38. The way The Jam was written with a squiggle back under the M.
39. Village, from On Sunset, his best melody for a long time.
40. His constant plundering. “Good writers borrow; great writers steal”, variously credited to TS Eliot, Picasso and Wilde is true of Weller. The best and most shameless instance is the running bass line to Start! taken note for note from George Harrison’s Taxman. Precious owes a lot to Pigbag but he makes it better.
41. Being a mentor to the next generation. Watch Weller guest with Noel Gallagher on The Butterfly Collector at the Albert Hall or Don’t Go To Strangers with the extraordinary Amy Winehouse on Jools Holland.
42. How She Threw It All Away. Weller’s best unknown song.
43. Looking so stupefied – what on earth am I doing here? – on the Band Aid video.
44. For writing a song about post-war planning policy, an under-explored topic in the popular music canon.
45. The great T-shirt which featured the cover of Down In The Tube Station At Midnight. I bought one at the Virgin megastore in Manchester and wore it out.
46. Because he vindicated my secret love for Gilbert O’Sullivan’s Alone Again (Naturally) by interrupting a radio interview with O’Sullivan to say how much he liked the song.
47. The amazingly languid sound of Long Hot Summer.
48. Breaking up The Jam in 1982. It felt like a disaster at the time but there was something in the verdict, from a correspondent to the NME, that the Jam were our Beatles and our Elvis but at least they were not about to become our Rolling Stones. I’ve come to think that is a bit harsh on the Stones, and Weller is a sort of Rolling Stone anyway, but The Jam do remain in crystalline form, unspoiled by late-career decline as the greatest English popular music band since The Beatles.
49. “I’ll always be a mod. You can bury me a mod”.
50. You’re The Best Thing with a bass Boy George and the BBC Symphony Orchestra.
51. “Think of Edward who’s still at college, you send him letters that he doesn’t acknowledge”. I am the father now, rather than Edward, but I still love that rhyme.

## RECORDED DATA:
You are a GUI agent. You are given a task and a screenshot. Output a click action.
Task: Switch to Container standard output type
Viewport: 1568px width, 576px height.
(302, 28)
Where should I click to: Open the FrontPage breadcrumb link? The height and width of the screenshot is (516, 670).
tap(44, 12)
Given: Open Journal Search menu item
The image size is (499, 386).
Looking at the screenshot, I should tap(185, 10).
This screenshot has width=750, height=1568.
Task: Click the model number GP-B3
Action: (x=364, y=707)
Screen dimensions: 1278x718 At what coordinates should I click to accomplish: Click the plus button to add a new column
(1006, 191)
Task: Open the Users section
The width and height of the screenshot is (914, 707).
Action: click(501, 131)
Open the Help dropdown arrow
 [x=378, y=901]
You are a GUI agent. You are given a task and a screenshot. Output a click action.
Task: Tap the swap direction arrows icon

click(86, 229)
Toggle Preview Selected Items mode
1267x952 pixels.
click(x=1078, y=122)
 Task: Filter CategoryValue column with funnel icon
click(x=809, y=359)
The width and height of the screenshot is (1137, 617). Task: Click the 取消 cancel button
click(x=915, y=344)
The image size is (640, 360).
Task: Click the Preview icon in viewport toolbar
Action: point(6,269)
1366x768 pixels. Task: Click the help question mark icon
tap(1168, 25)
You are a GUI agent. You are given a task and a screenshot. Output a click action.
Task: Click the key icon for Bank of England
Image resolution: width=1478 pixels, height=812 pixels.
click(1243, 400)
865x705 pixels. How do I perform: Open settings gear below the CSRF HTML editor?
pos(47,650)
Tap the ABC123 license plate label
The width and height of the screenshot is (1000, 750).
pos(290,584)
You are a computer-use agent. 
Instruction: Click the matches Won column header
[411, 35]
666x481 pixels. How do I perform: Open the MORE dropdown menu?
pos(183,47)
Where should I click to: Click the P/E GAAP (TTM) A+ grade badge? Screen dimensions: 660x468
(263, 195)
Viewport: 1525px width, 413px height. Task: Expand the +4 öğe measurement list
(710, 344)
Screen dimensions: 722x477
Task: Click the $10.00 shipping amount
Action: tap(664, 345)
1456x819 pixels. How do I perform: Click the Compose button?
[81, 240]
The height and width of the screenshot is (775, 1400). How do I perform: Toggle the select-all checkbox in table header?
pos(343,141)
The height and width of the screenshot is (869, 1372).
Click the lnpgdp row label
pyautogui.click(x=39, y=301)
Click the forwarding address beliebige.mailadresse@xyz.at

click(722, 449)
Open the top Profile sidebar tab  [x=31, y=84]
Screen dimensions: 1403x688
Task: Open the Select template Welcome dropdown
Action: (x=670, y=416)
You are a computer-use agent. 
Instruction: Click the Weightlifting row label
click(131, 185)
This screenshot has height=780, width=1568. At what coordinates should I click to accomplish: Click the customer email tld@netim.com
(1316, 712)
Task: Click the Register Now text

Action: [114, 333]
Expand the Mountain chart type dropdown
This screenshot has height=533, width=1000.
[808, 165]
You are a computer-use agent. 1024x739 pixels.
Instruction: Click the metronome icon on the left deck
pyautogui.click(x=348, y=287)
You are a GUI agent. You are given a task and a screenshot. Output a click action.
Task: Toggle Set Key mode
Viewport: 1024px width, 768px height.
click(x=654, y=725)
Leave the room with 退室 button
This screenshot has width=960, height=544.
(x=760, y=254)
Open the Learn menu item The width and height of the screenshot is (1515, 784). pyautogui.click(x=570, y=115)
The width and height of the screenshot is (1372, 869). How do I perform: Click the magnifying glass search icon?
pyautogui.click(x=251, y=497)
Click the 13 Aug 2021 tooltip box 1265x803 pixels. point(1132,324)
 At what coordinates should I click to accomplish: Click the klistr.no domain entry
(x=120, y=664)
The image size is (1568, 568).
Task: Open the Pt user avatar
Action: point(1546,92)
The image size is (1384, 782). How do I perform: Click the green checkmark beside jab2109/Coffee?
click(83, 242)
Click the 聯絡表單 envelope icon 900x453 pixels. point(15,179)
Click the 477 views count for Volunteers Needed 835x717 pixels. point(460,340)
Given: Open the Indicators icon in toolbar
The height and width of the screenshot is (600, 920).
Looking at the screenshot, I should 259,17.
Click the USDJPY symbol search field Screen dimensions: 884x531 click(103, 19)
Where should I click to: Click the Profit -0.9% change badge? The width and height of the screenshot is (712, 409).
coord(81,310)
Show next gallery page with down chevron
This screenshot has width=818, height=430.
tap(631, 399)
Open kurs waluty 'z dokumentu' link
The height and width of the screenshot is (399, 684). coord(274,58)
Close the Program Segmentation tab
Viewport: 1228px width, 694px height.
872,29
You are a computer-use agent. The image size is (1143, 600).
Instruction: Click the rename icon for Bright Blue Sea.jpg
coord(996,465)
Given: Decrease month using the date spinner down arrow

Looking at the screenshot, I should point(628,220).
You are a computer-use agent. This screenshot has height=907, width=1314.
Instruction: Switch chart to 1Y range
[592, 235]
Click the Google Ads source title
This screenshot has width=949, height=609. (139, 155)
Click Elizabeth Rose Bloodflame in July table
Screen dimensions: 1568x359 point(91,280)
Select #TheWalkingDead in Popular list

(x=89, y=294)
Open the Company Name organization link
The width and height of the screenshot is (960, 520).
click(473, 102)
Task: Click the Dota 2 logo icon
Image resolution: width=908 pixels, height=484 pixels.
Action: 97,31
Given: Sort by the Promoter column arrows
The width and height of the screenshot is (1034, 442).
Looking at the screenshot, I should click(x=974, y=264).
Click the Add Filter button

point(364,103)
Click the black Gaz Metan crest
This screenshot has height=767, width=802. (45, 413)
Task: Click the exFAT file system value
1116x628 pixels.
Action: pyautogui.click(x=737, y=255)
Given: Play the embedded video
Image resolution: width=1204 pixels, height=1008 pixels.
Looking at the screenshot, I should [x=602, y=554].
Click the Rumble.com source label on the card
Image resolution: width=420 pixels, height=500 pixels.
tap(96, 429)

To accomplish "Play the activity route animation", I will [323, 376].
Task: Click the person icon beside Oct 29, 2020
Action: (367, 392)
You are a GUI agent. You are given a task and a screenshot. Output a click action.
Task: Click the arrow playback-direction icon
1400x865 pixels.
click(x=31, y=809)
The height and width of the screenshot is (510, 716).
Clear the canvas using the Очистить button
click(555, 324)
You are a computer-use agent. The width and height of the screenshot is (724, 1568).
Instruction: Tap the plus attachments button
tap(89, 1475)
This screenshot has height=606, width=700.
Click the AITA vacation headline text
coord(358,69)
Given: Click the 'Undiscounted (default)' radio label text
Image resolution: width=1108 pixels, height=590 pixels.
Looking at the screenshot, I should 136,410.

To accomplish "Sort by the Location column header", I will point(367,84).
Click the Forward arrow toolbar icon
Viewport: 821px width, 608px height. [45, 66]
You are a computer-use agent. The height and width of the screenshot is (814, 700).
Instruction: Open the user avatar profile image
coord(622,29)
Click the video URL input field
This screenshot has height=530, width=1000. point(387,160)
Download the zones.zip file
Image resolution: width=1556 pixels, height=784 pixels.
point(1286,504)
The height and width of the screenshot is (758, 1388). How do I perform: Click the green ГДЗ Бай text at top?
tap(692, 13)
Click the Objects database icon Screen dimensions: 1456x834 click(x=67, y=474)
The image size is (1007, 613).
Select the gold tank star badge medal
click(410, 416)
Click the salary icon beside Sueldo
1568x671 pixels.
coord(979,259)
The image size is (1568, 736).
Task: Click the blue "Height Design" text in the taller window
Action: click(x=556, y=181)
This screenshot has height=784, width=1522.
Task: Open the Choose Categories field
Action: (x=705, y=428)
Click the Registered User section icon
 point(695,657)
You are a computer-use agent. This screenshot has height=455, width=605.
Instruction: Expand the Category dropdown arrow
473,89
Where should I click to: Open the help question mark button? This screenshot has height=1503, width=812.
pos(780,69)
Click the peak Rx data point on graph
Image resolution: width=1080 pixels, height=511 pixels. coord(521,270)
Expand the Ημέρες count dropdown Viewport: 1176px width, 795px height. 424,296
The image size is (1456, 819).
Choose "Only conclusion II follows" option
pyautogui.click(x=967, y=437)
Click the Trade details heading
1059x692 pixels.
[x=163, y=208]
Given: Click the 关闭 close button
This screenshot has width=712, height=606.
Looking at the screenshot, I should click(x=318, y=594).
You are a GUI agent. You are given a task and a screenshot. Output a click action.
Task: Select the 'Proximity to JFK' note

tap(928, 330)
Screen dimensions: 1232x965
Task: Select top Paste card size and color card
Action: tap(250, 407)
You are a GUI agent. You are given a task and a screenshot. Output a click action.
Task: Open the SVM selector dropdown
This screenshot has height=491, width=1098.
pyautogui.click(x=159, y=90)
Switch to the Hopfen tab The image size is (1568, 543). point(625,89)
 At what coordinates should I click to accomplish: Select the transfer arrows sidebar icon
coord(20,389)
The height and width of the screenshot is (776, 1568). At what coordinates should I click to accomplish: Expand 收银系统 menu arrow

## INSTRUCTIONS TO FOLLOW:
Copy the Weller list starting at "41. Being a" and ending at "wore it out.", replacing every "Weller" with "The Modfather".

## SOLUTION BELOW:
41. Being a mentor to the next generation. Watch The Modfather guest with Noel Gallagher on The Butterfly Collector at the Albert Hall or Don’t Go To Strangers with the extraordinary Amy Winehouse on Jools Holland.
42. How She Threw It All Away. The Modfather’s best unknown song.
43. Looking so stupefied – what on earth am I doing here? – on the Band Aid video.
44. For writing a song about post-war planning policy, an under-explored topic in the popular music canon.
45. The great T-shirt which featured the cover of Down In The Tube Station At Midnight. I bought one at the Virgin megastore in Manchester and wore it out.